Brief: In the material below, find the line that contains "You are a GUI" and the line that contains "The height and width of the screenshot is (362, 690).", then write out exactly those two lines and everything between them.

Provided records:

┄┄┄┄┄┄

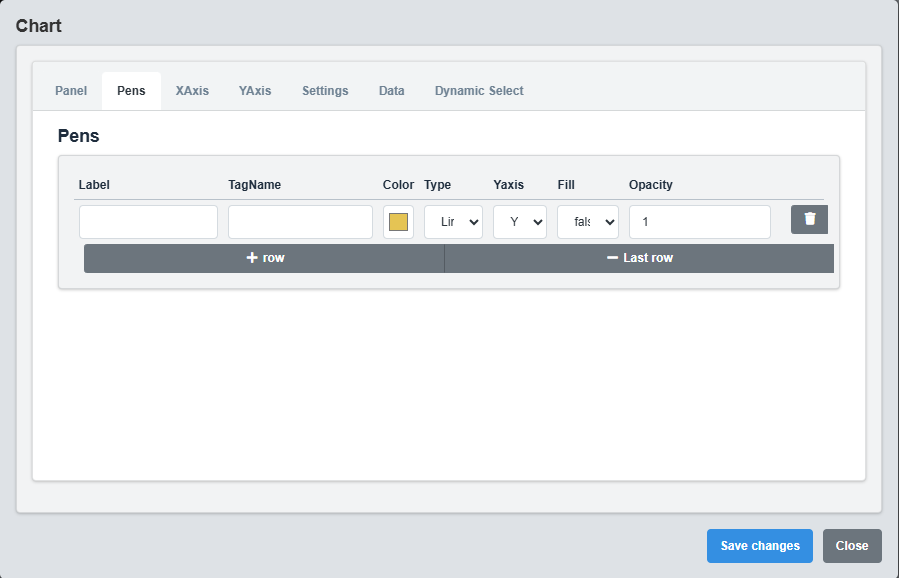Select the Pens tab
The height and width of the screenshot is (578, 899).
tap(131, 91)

┄┄┄┄┄┄

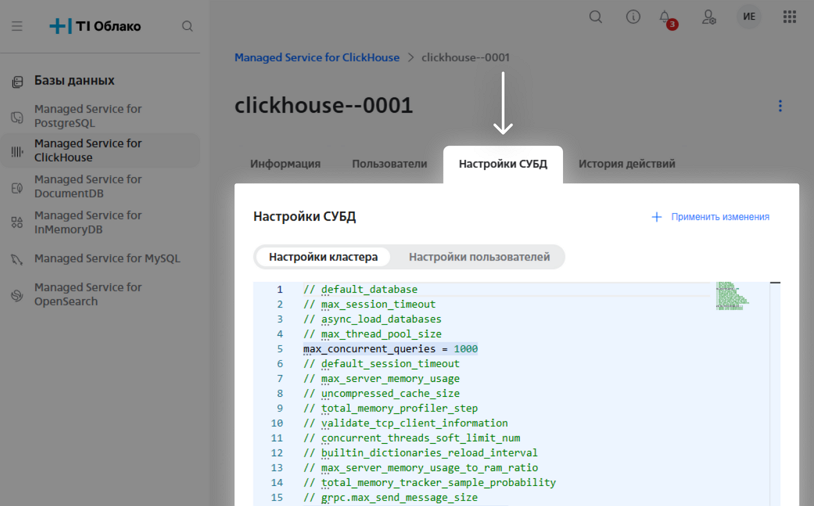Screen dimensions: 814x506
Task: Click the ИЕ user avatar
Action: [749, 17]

┄┄┄┄┄┄

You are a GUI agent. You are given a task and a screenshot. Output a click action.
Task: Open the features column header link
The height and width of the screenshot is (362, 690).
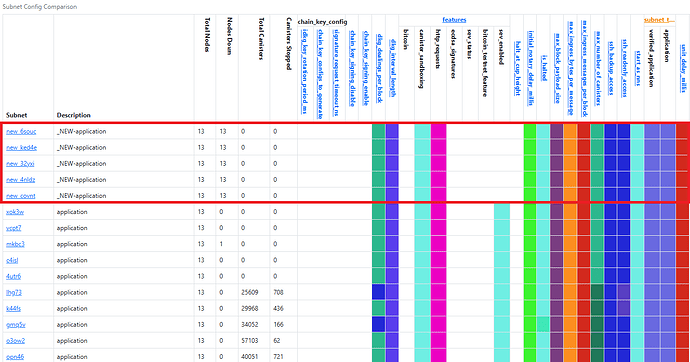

┄┄┄┄┄┄

Solution to this task:
You are a GUI agent. You are given a task and a screenshot. Output a click action.
Task: Open the features column header link
The height and width of the screenshot is (362, 690).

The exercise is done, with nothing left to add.